I am in the process of selling a 3 unit residential investment property and would like to do a 1031 exchange on the proceeds to defer capital gains tax. Here is what I would like to do and i'm wondering if someone can provide their educated opinion on if this is correct from a tax perspective-
I'd like to start an investment fund with the goal of raising $1M in capital to invest in mobile home parks. I'd like to roll the $100k gain on the property i'm selling into this fund in exchange for a 10% ownership interest interest in the fund. I will then pursue additional fund raising to raise the remaining capital, and use the fund to buy a mobile home park. The fund will identify a new park to purchase within 45 days of selling my property and will close on the park within the required time limit.
You can't do that, a 1031 can not be rolled into an ownership share of a fund, that is not a like kind exchange.
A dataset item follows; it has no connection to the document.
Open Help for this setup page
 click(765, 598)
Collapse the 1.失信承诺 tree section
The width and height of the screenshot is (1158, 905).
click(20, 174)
You can 1031 the money and become tenants in common with a fund. In other words, you raise the fund and upon closing, the fund and your 1031 are on title as tenants in common. That is allowed.
Speak with a 1031 exchange expert for the best way to set that up.
Updated almost 4 years ago
Bill Exeter is a great resource to speak to about your 1031.
Generally, the fund will not qualify as "like-kind" property because a share/unit in the fund is not real estate. You are essentially selling an interest in real estate and then turning around and buying an interest in a fund (non-real estate).
@Will Barnard is absolutely right. You can acquire an interest in the real estate as a tenant-in-common with the fund. You should hold the tenant-in-common interest for at least 12 months; if it were me, I would hold as a TIC interest for at least 18 months and probably more like 24 months. You could then contribute the asset into your fund after the holding period. However, keep in mind, that a fund limits your exit strategies at the back-end, too. You will have the same problems.
You might want to research the possibility of using a Delaware Statutory Trust (DST) structure, although it may not be cost effective for a $1 million fund. You can 1031 Exchange into a DST and you can 1031 Exchange out of a DST, so you and your investors would have much more flexibility getting in and out of the fund.
Also, you may have already done this, but since you are raising funds, you should discuss your plans with a securities attorney to make sure that you do not unintentionally violate any securities laws. It is easy to cross the line without knowing that you have done so.
I had a follow-up thought. A simple and inexpensive solution might be using a land trust (Title Holding Trust). The Delaware Statutory Trusts (DSTs) and the Land Trusts are both "disregarded entities" so that investors can 1031 Exchange into and out of them with no limitations other than what your investment strategy calls for.
Yeah, the podcast from The Real Estate Guys had a good show on 1031 exchanges a few weeks back.